The Gospel Coalition has a fantastic blog today titled ‘We’re Not the Ones God Has Been Waiting For.’ In the article he offers 3 reasons why we tend to think we’re far better than those who have gone before us:
1. We make an idol of cultural acceptance.
2. We think we can do ministry better than our fathers.
3. We put too much weight in our own abilities.
The saying goes, “Those who don’t know history are doomed to repeat it.” This is also true in the church. Starting in the 90s we had a rise of a new church movement called the emergent church. Relevant, a magazine I subscribe to recently said,
(The emergent churches’) critique of rigid pietism and narrow theology devolved into a less interesting, rehashed theological liberalism. Driscoll and Seay fled the movement, and those who remained were either marginalized among evangelicals or became a a small avant-garde sect of mainline Protestantism.
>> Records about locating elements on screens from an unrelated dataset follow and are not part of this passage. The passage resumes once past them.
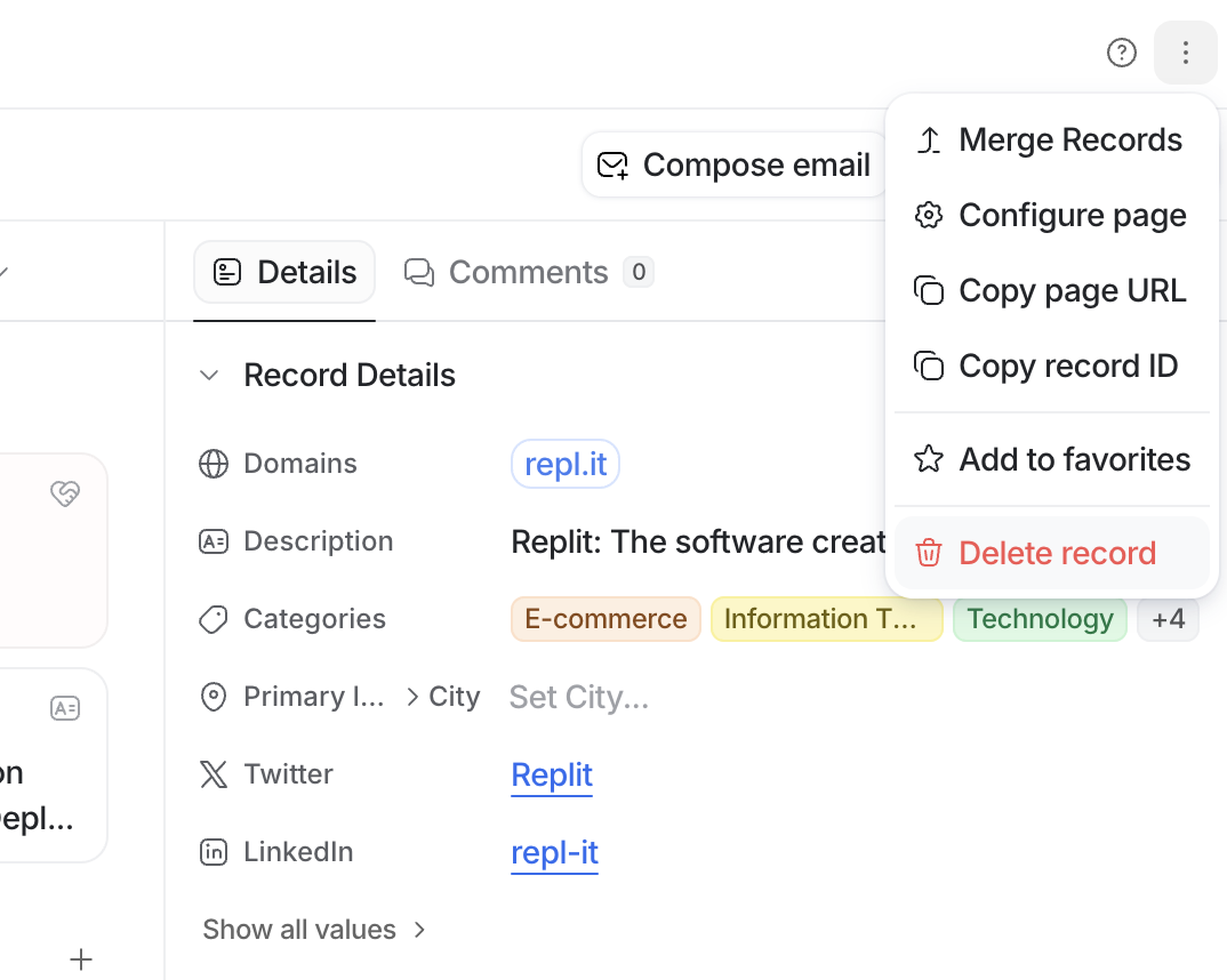The height and width of the screenshot is (980, 1227).
Task: Click the help question mark icon
Action: point(1121,53)
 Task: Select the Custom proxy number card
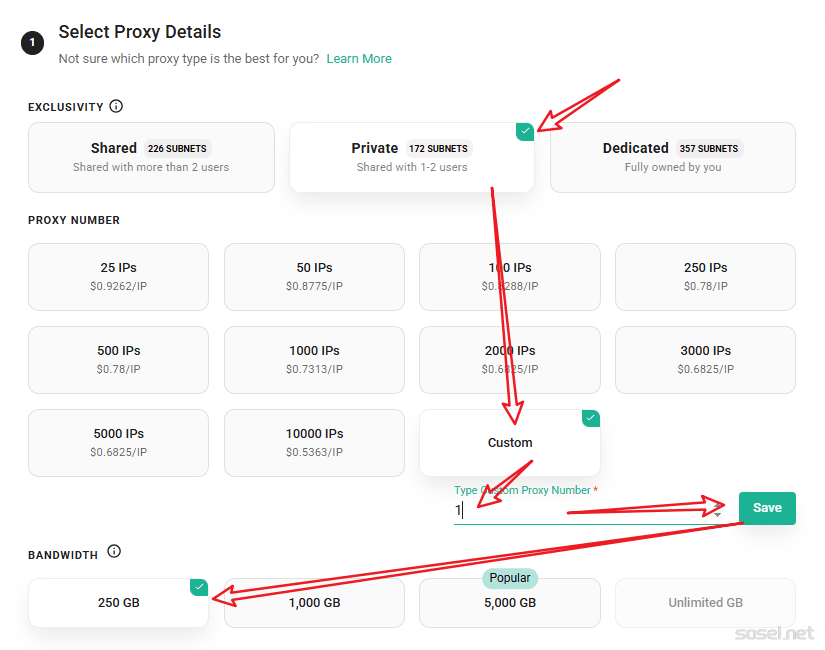pyautogui.click(x=510, y=442)
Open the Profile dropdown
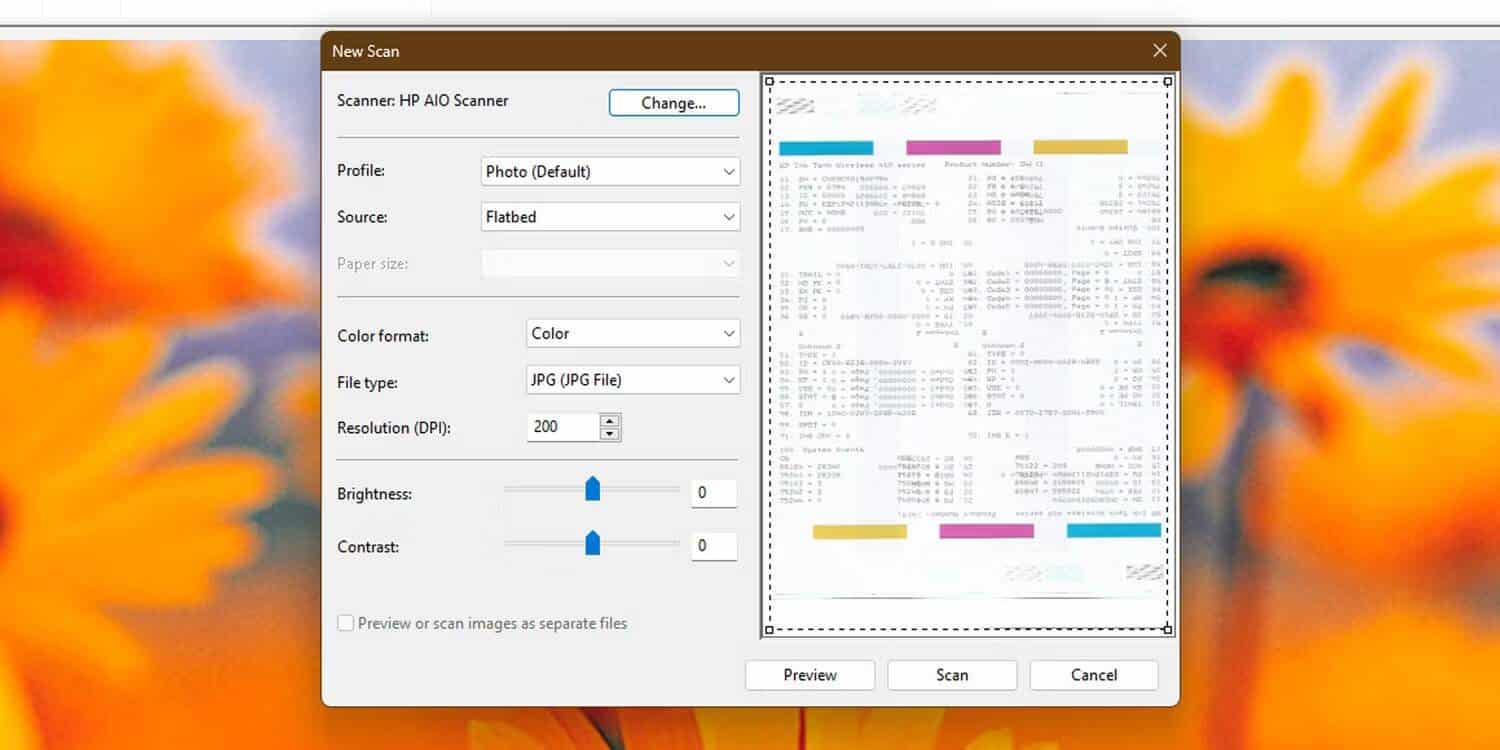Screen dimensions: 1500x750 pos(610,172)
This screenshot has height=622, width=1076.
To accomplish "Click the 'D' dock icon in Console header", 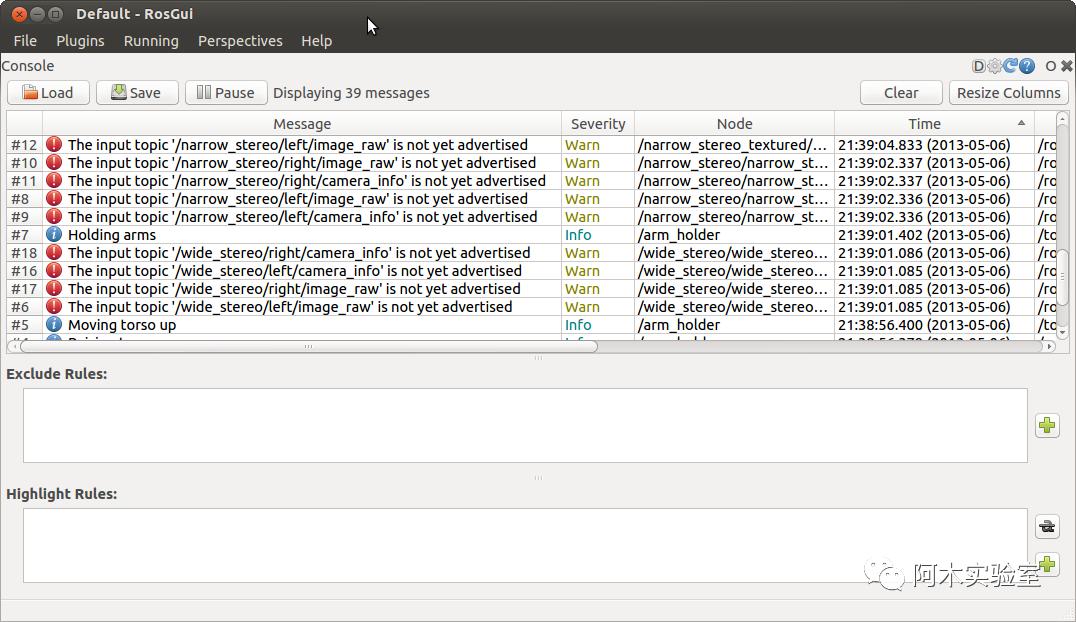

The emergent movement’s rise and fall remains a warning against reform movements that lack a theological center.
Again, it seems to me that the emergent church forgot about the thousands of years of church history and tried to rebrand the church as something new, but it’s all been done before. I’m grateful that despite a changing culture and a church doing its best to keep up with that changing culture, there is a solid rock who has never changed and never will. I hope and pray other church leaders my age will not neglect to study church history and read from other people who are much smarter than we are as we do our best to lead the churches God has called us to.